Horizon Agent Configuration Settings

You can use GPO template on the agent OS to turn off True SSO at the pool level or to change defaults for certificate settings such as key size and count and settings for reconnect attempts.

Note: The following table shows the settings to use for configuring the agent on individual virtual machines, but you can alternatively use the Horizon Agent Configuration template files. The ADMX template file is named ( vdm_agent.admx). Use the template files to make these policy settings apply to all the virtual machines in a desktop or application pool. If a policy is set the policy takes precedence over the registry settings.

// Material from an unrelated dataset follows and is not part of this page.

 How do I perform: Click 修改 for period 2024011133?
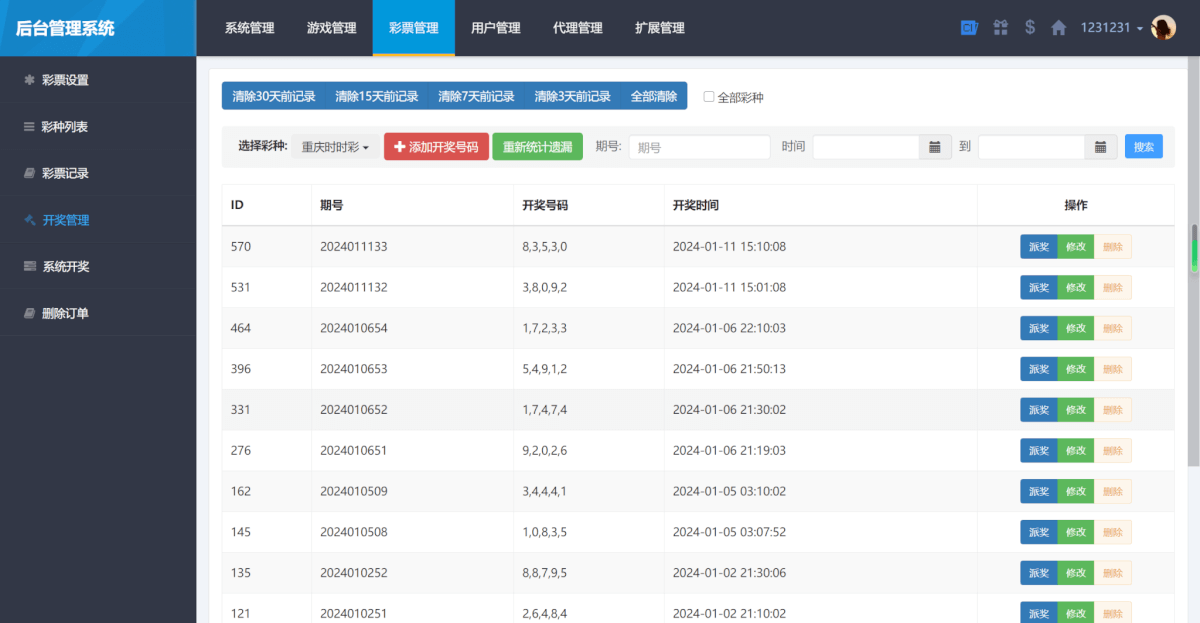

The ADMX files are available in VMware-Horizon-Extras-Bundle-YYMM-x.x.x-yyyyyyyy.zip, which you can download from the VMware Downloads site. Go to https://my.vmware.com/web/vmware/downloads. Look for Desktop & End-User Computing and under this category, select Download Product under VMware Horizon. Then select the appropriate Horizon version and click Go To Downloads. From here you can find the Horizon GPO Bundle that includes the VMware-Horizon-Extras-Bundle-YYMM-x.x.x-yyyyyyyy.zip file.

Table 1. Keys for Configuring True SSO on Horizon Agent
Key	Min & Max	Description
Disable True SSO	N/A	Set this key to `true` to disable the feature on the agent. Use this setting in the group policy to disable True SSO at the pool level. The default is `false`.
Certificate wait timeout	10 -120	Specifies timeout period of certificates to arrive on the agent, in seconds. The default is `40`.
Minimum key size	1024 - 8192	Minimum allowed size for a key. The default is `1024`, meaning that by default, if the key size is below 1024, the key cannot be used.
All key sizes	N/A	Comma-separated list of key sizes that can be used. Up to 5 sizes can be specified; for example: `1024,2048,3072,4096`. The default is `2048`.
Number of keys to pre-create	1-100	Number of keys to pre-create on RDS servers that provide remote desktops and hosted Windows applications. The default is `5`.
Minimum validity period required for a certificate	N/A	Minimum validity period, in minutes, required for a certificate when it is being reused to reconnect a user. The default is `5`.